FCM analysis depends upon the preparation of single cell or nuclear suspensions from solid tumours by enzymatic or mechanical means, either from fresh, unfixed tumours and tissues which are variably resistant to disaggregation according to their stromal content, or extracts of nuclei from archival material from formalin-fixed, wax-embedded blocks. In the latter case, whole cell extraction is impractical. Disaggregation may cause considerable antigen loss and subcellular fragmentation. Extraction artefact may lead to rejection rates or failure of analysis in up to 40% of samples in reputable series.
The analytical problem of aneuploidy
Flow cytometry cannot distinguish nuclei of tumour cells from stromal cells in diploid populations, thus confounding the interpretation of ploidy profiles. The complexity of aneuploid profiles causes greater difficulties in interpretation. Each profile may be deconvoluted

mathematically into the various peaks and cell cycle phase specific segments of the constituent diploid and aneuploid populations (Figs 3a, 3b). This is an imprecise estimation, particularly where peaks lie close together or overlap, such as in near diploid or tetraploid tumours.
The S phase fraction (SPF)
The SPF is a derivative measure of the ploidy profile when studied by flow cytometry. It is often presented as a surrogate measure of proliferation, but in fact is one of the least reliable measures for a number of reasons. In diploid profiles, the S phase represents a small proportion (often less than 10%) of the total population, and in turn is composed of the proliferating populations of tumour and stromal nuclei, which cannot effectively be separated within the profiles. More importantly, there is no clear distinction between the boundaries of the G0/G1, S and G2/M phases, but a merging at the margins of their distributions. The imprecision of overlap, particularly at the S–G2/M boundary, obliges guesswork and a variety of deconvolution algorithms, small errors in which can have a disproportionate effect on the calculated SPF and the subsequent classification of a tumour.
This problem is much worse in the aneuploid tumours which comprise up to 75% of most solid tumour series. The overlap of diploid and aneuploid populations renders deconvolution little more than guesswork, as a large aneuploid G0/G1 peak often overlies the small diploid S phase, a problem reciprocated by the overlap of the diploid G2/M peak on the aneuploid S phase. Stratified studies of flow cytometric SPF measures and outcome or prognosis must thus be treated with the greatest caution, however well controlled, because of this fundamental physical problem. Robust SPF markers are thus needed which are independent of the DNA profile.
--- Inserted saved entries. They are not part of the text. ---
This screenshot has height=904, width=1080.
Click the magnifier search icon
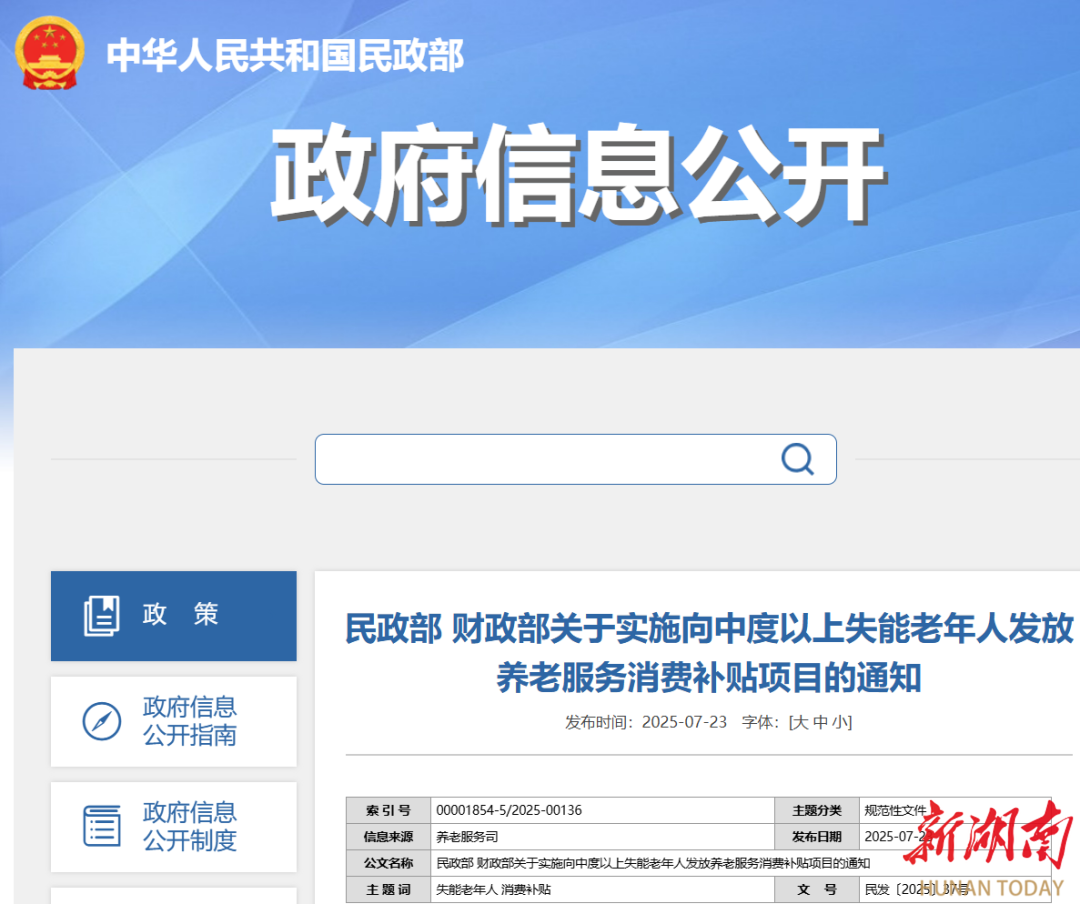(x=797, y=460)
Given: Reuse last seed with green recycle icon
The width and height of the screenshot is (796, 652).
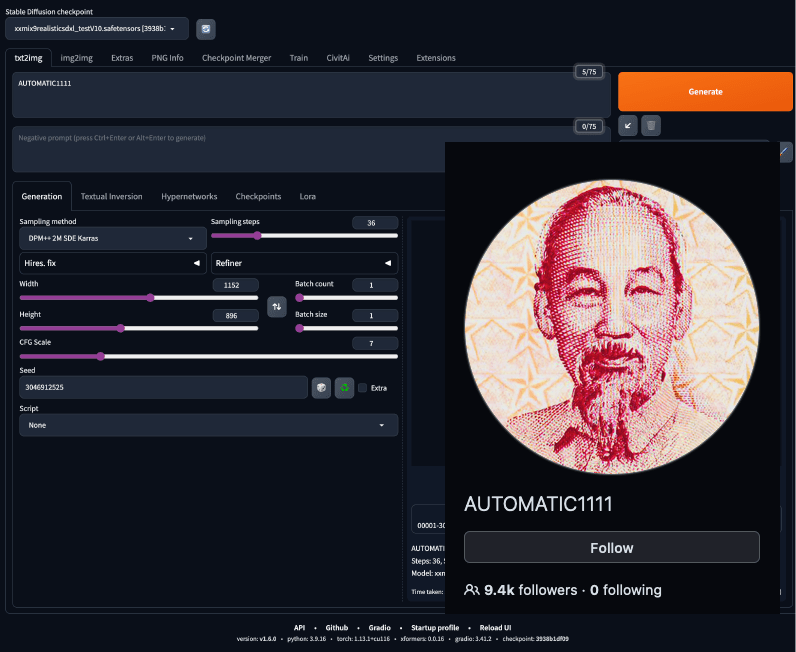Looking at the screenshot, I should click(344, 388).
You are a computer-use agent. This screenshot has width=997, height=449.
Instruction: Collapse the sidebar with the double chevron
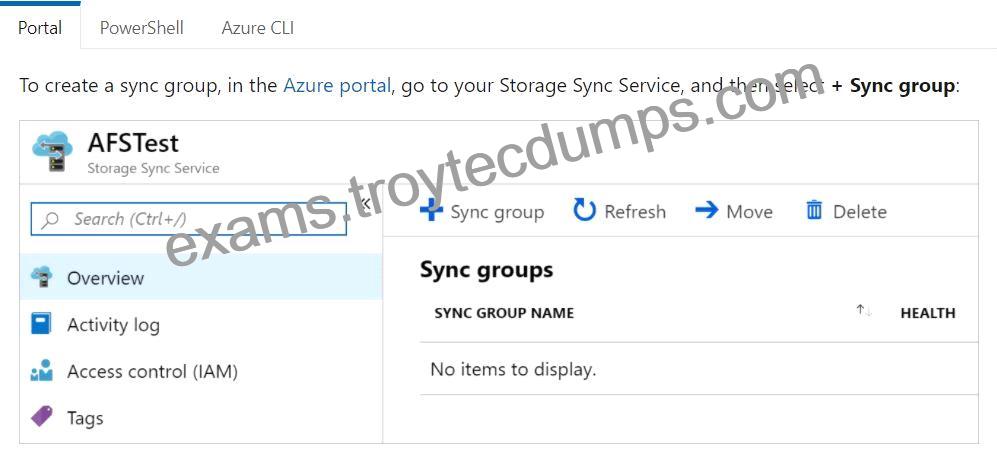(364, 204)
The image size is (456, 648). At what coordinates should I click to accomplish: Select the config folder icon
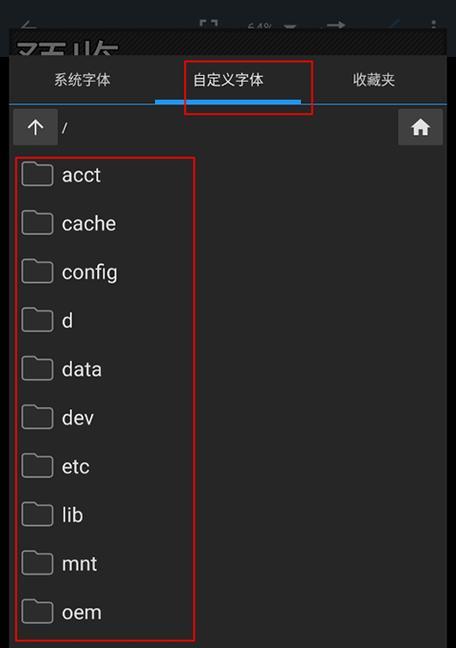coord(37,272)
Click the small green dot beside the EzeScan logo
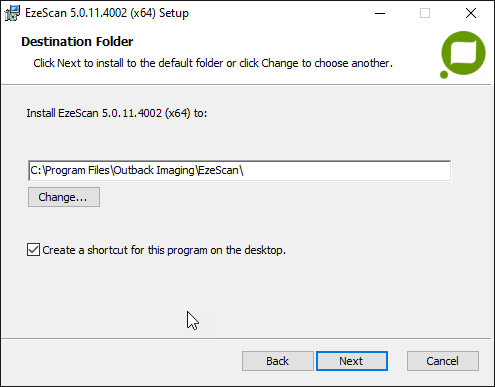Image resolution: width=495 pixels, height=387 pixels. [x=444, y=74]
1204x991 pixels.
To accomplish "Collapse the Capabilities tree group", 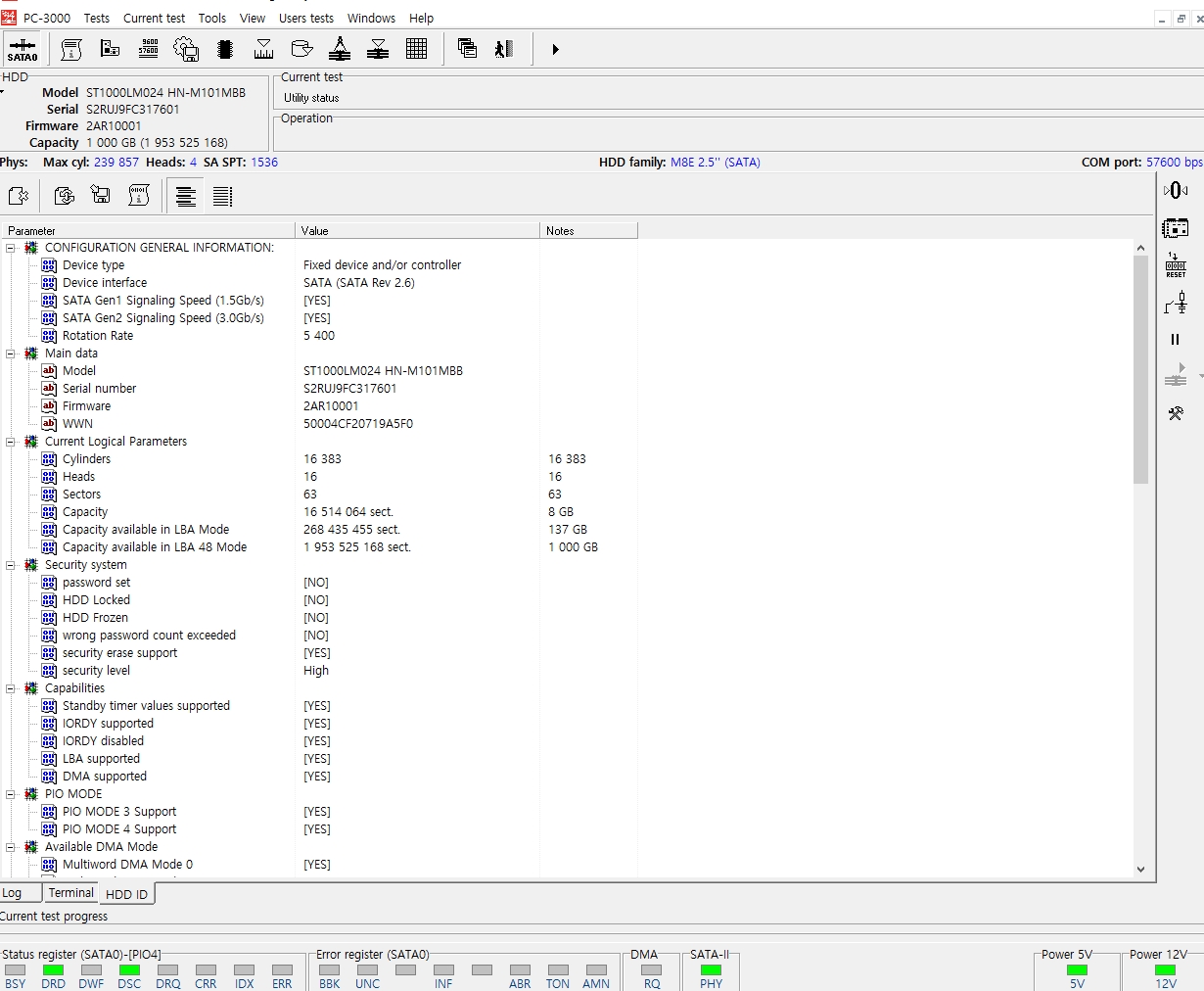I will 11,688.
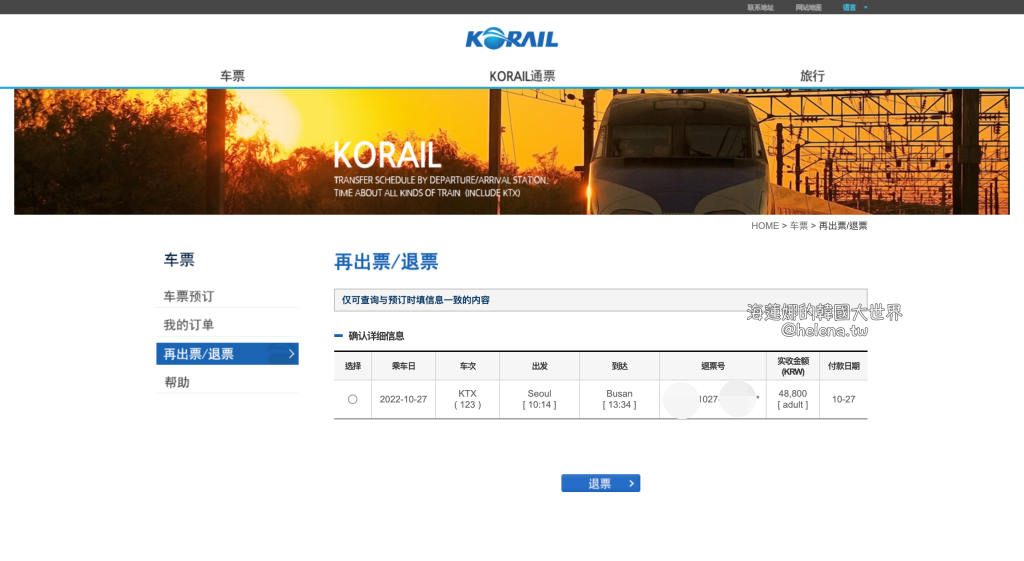Open the KORAIL通票 navigation menu

tap(522, 76)
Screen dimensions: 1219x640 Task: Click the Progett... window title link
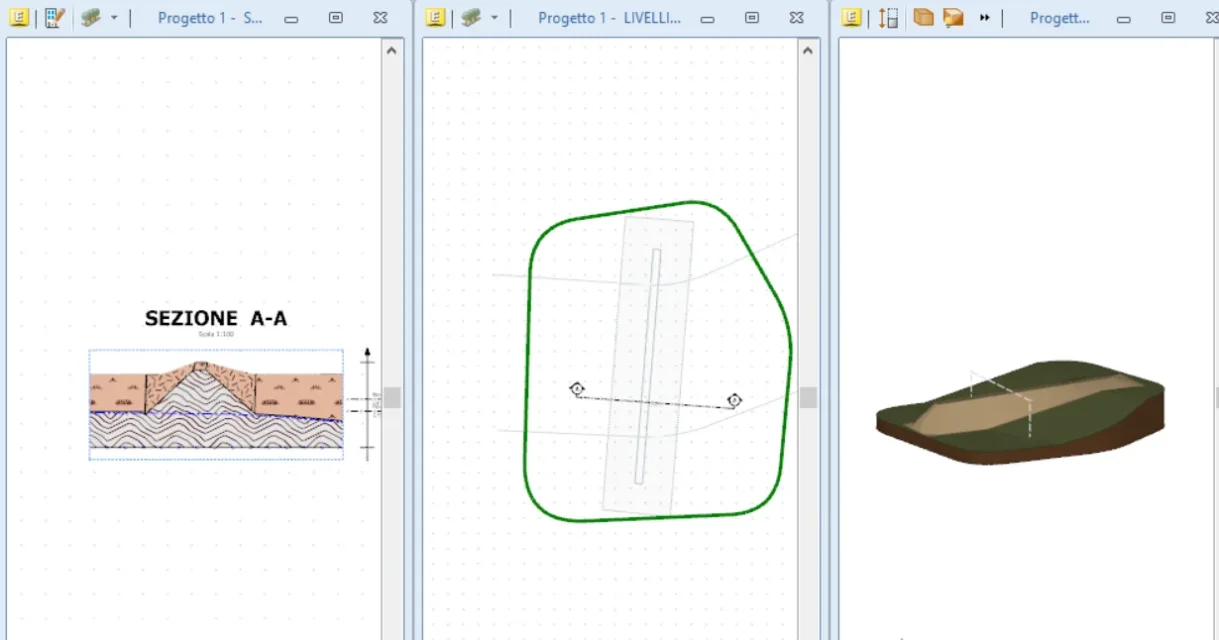click(x=1060, y=17)
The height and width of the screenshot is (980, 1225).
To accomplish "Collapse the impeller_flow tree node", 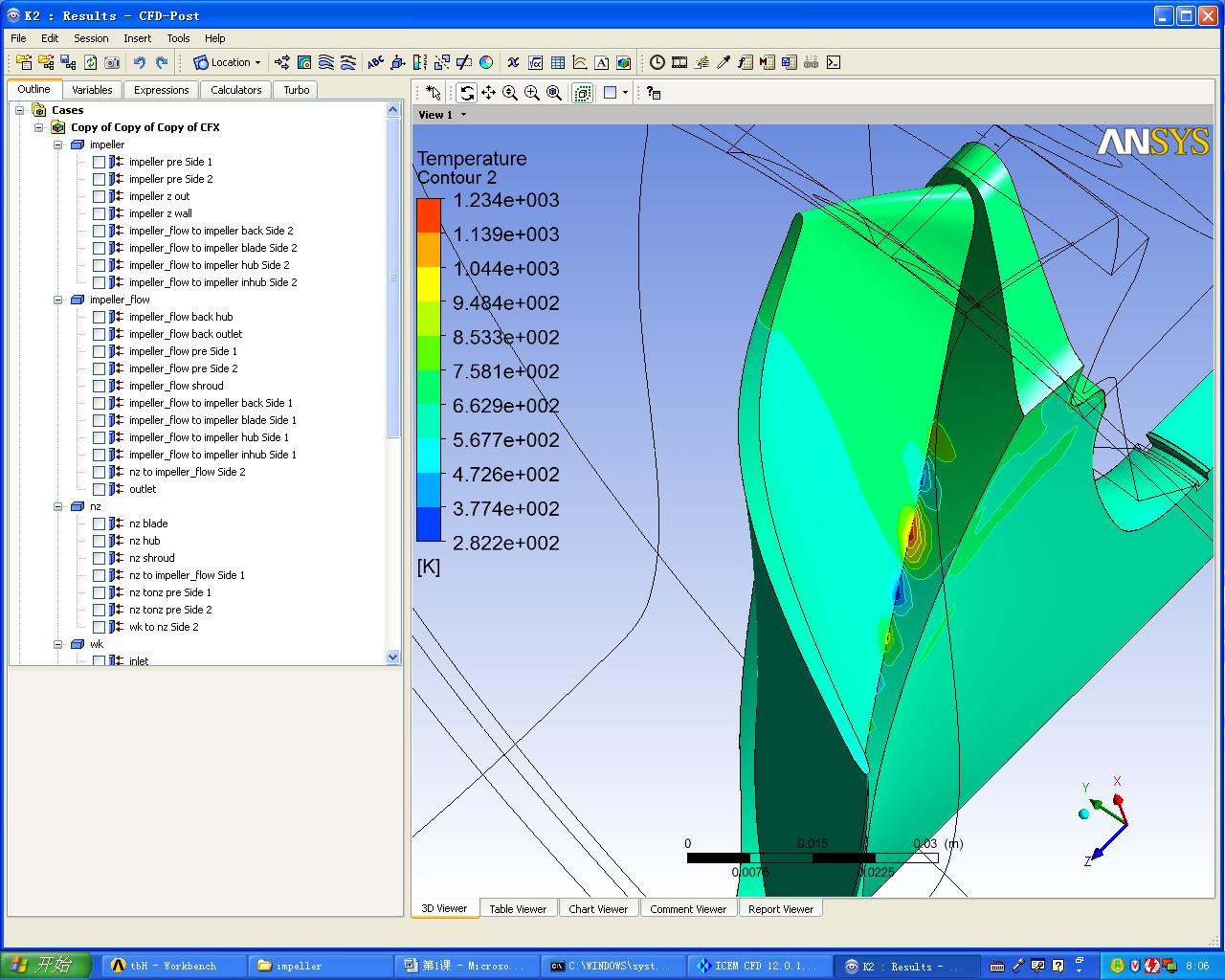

The time component in cell proliferation
True proliferation measurements need a time component. We may describe these measurements colloquially as ‘dynamic’ indices to distinguish them from ‘static’ indices which lack a time element. Such measurements include the S phase duration (Ts) and the cell cycle time (Tc) of cells; and the potential doubling time (Tpot) and volume doubling time (Vd) of the tumour. In an exponentially growing population where all cells are in cycle and there is no cell loss, the tumour doubling time is the cell cycle time. The Tpot is the time taken for cell numbers to double in a population where GF is less than unity and in the absence of cell loss, which is the usual situation. The Vd is the observed tumour growth rate, usually much slower in clinical tumours because of the large contribution of the cell loss factor.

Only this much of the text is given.